00:04:07.840 --> 00:04:22.040
One way of calculating this is using the addition rule of probability, which states that the probability of 𝐴 union 𝐵 is equal to the probability of 𝐴 plus the probability of 𝐵 minus the probability of 𝐴 intersection 𝐵.
00:04:23.000 --> 00:04:30.000
In this question, we have already calculated the probability of 𝐴, the probability of 𝐵, and the probability of 𝐴 intersection 𝐵.
00:04:30.960 --> 00:04:41.480
The probability of 𝐴 union 𝐵 is therefore equal to three sixteenths plus four sixteenths minus one sixteenth.
00:04:42.520 --> 00:04:45.280
This is equal to six sixteenths.
00:04:46.360 --> 00:04:51.080
We can check this by looking at the list of possible outcomes.
00:04:52.520 --> 00:05:01.840
Six of the 16 outcomes were in either event 𝐴 or event 𝐵 or both.

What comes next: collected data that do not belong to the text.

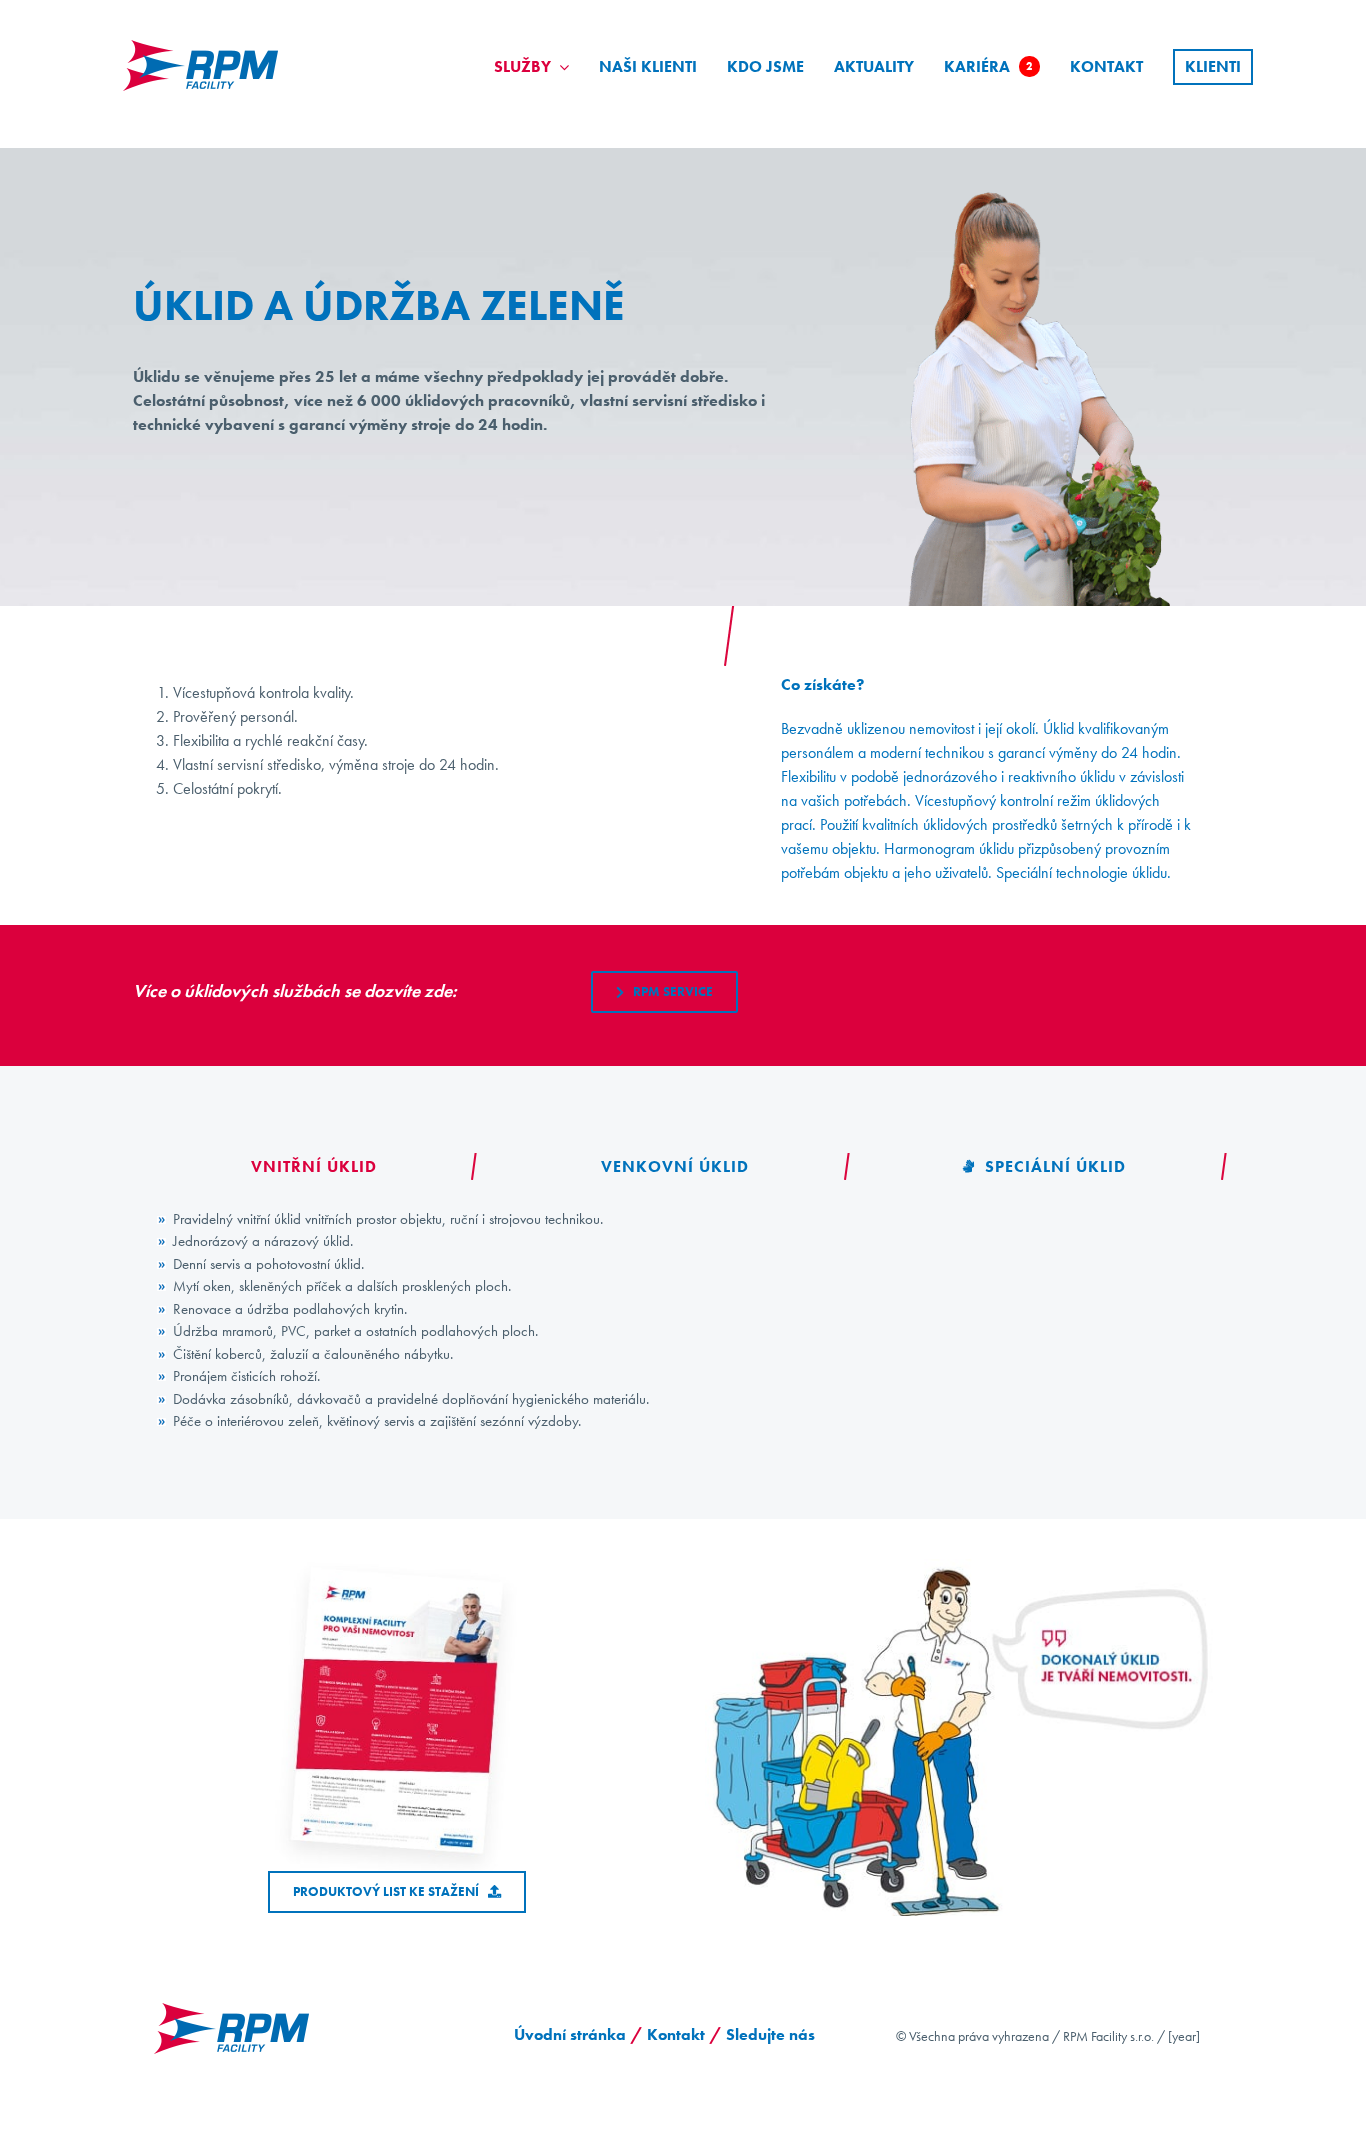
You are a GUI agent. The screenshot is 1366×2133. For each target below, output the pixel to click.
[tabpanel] (683, 1320)
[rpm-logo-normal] (201, 35)
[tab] (308, 1167)
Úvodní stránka (570, 2034)
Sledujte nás (772, 2034)
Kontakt (676, 2034)
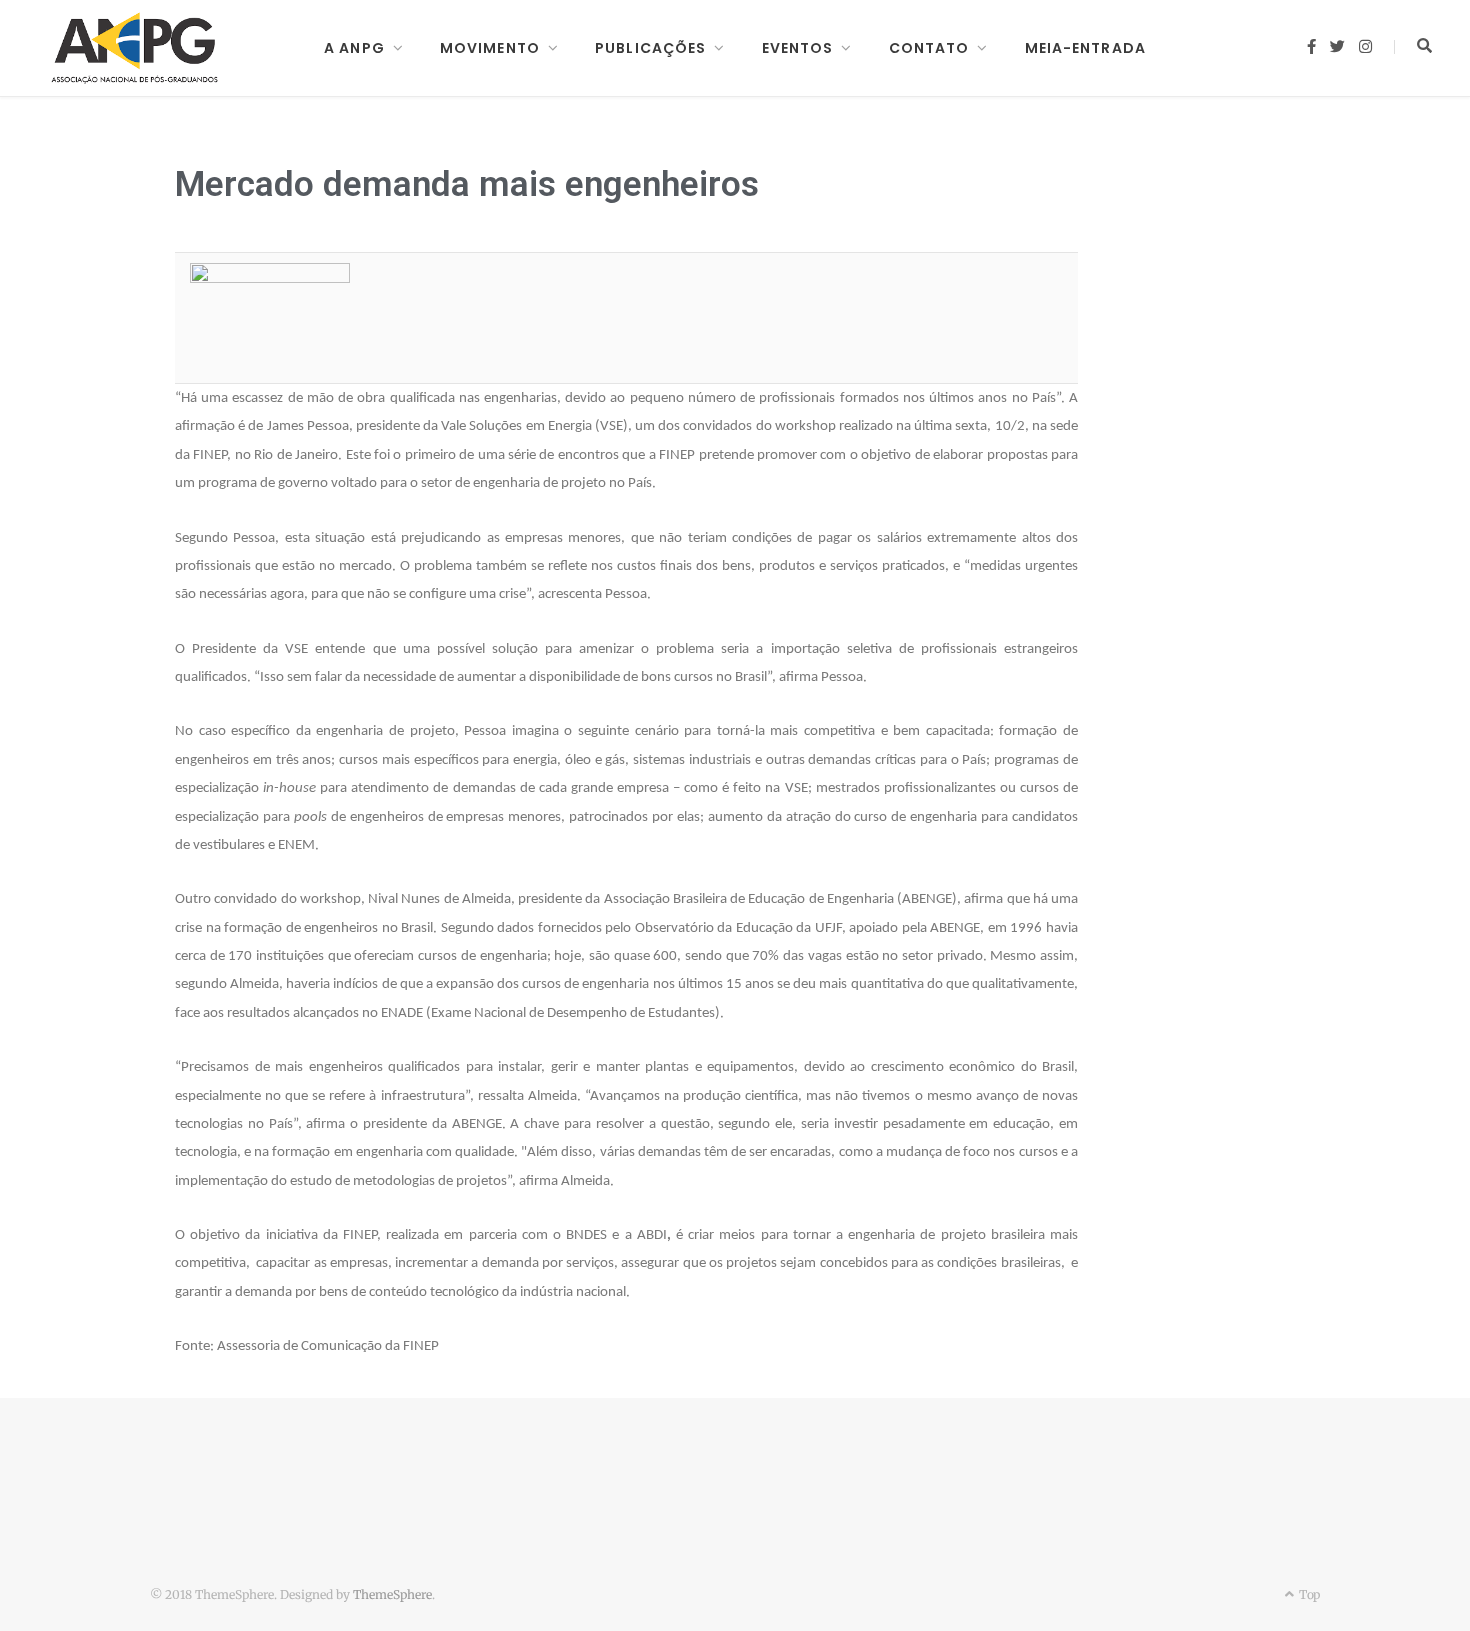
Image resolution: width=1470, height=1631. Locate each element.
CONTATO (929, 48)
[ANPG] (135, 48)
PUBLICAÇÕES (650, 48)
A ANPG (354, 48)
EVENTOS (798, 48)
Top (1308, 1594)
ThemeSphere (392, 1594)
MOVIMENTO (490, 48)
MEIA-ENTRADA (1085, 48)
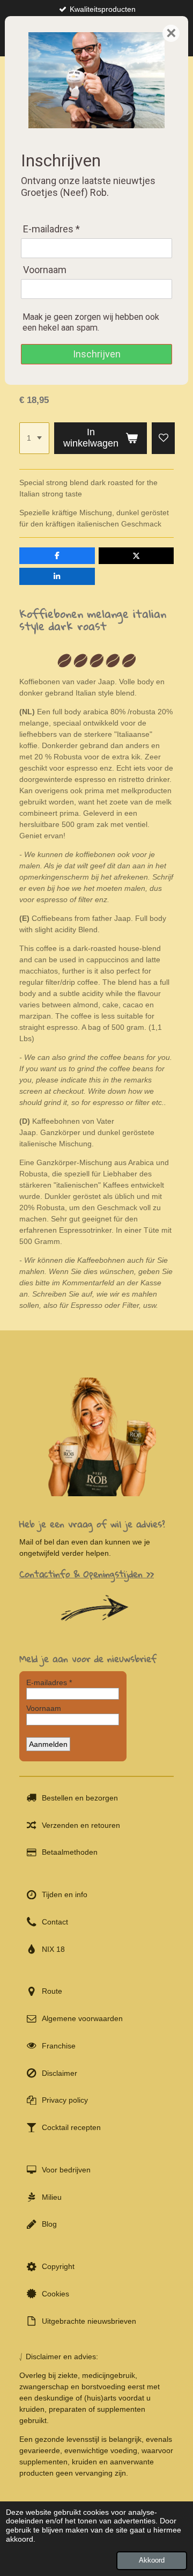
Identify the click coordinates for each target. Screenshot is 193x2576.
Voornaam (44, 269)
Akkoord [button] (152, 2560)
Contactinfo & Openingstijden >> (86, 1573)
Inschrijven (97, 354)
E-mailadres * (51, 229)
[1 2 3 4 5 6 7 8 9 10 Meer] (34, 438)
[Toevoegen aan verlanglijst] (163, 438)
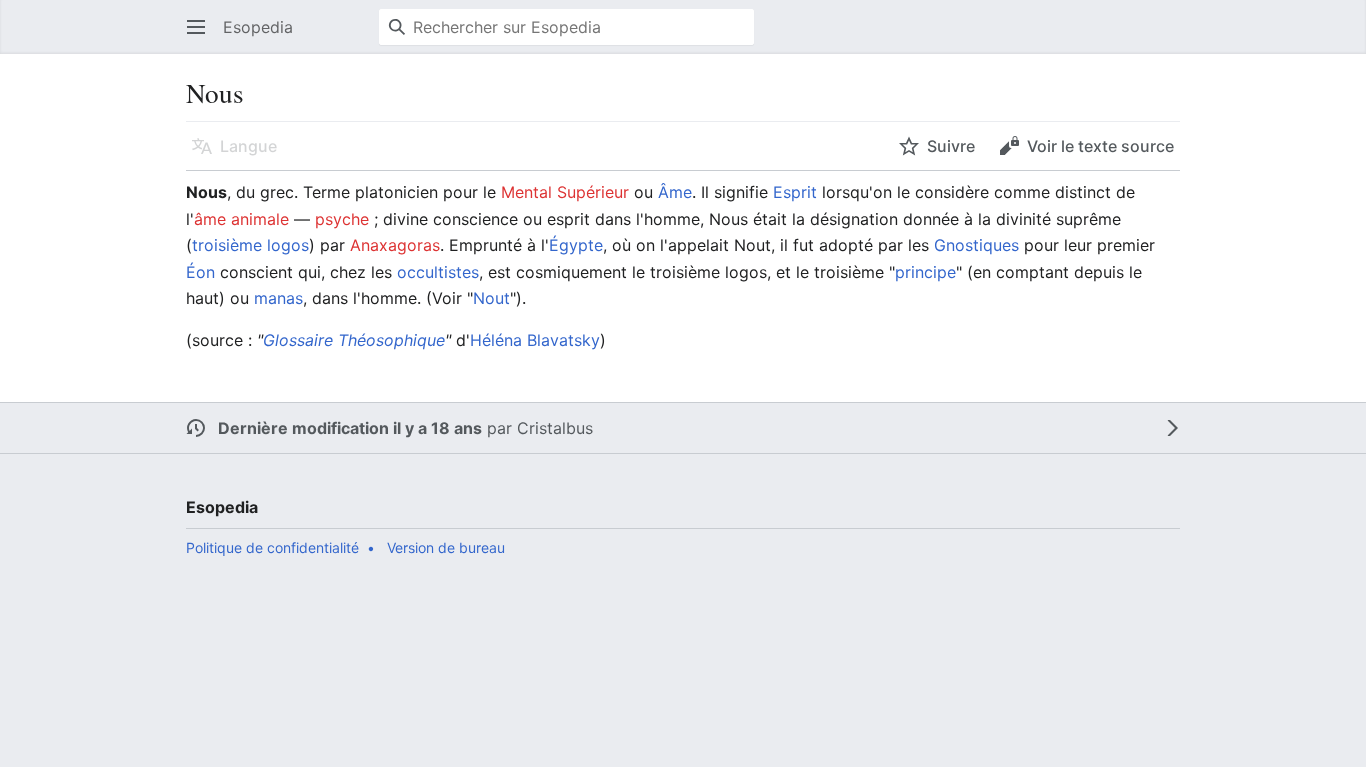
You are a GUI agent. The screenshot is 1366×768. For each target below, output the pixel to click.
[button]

00:05:02.960 --> 00:05:12.720
As both six and 16 are divisible by two, we can simplify this fraction to three-eighths.
00:05:13.880 --> 00:05:20.120
The value of the probability of 𝐴 union 𝐵 is three-eighths.
00:05:20.840 --> 00:05:34.560
And the four answers to the question are three sixteenths, one-quarter, one sixteenth, and three-eighths, where all four fractions are written in their simplest form.